:: Data shown

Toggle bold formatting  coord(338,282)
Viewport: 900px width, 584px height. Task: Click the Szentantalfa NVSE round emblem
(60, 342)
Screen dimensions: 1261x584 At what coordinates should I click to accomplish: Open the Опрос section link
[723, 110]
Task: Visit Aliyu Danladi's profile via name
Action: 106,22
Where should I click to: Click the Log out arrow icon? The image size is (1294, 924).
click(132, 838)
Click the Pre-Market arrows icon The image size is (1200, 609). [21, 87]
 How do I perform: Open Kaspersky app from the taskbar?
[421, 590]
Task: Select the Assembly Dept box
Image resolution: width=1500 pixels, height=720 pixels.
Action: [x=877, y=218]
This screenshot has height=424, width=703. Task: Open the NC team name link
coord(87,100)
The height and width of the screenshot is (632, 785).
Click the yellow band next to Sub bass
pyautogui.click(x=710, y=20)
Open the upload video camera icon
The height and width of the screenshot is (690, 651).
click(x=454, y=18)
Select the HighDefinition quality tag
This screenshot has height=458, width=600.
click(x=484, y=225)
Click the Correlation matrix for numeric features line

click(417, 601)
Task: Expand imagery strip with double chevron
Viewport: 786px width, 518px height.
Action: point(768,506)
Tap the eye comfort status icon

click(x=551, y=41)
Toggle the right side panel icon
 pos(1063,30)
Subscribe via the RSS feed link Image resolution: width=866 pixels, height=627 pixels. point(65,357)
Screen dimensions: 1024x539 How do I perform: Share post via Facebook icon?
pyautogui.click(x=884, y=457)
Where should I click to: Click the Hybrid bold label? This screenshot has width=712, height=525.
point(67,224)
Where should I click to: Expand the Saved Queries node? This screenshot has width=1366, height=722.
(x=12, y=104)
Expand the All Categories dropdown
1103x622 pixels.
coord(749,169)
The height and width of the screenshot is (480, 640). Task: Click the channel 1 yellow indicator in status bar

::::

__The problem__
Start with the line above that contains "Tap the eye comfort status icon" and end with the line that contains "Subscribe via the". Write out those lines exactly, and only those.

__Response below__
Tap the eye comfort status icon

click(x=551, y=41)
Toggle the right side panel icon
 pos(1063,30)
Subscribe via the RSS feed link Image resolution: width=866 pixels, height=627 pixels. point(65,357)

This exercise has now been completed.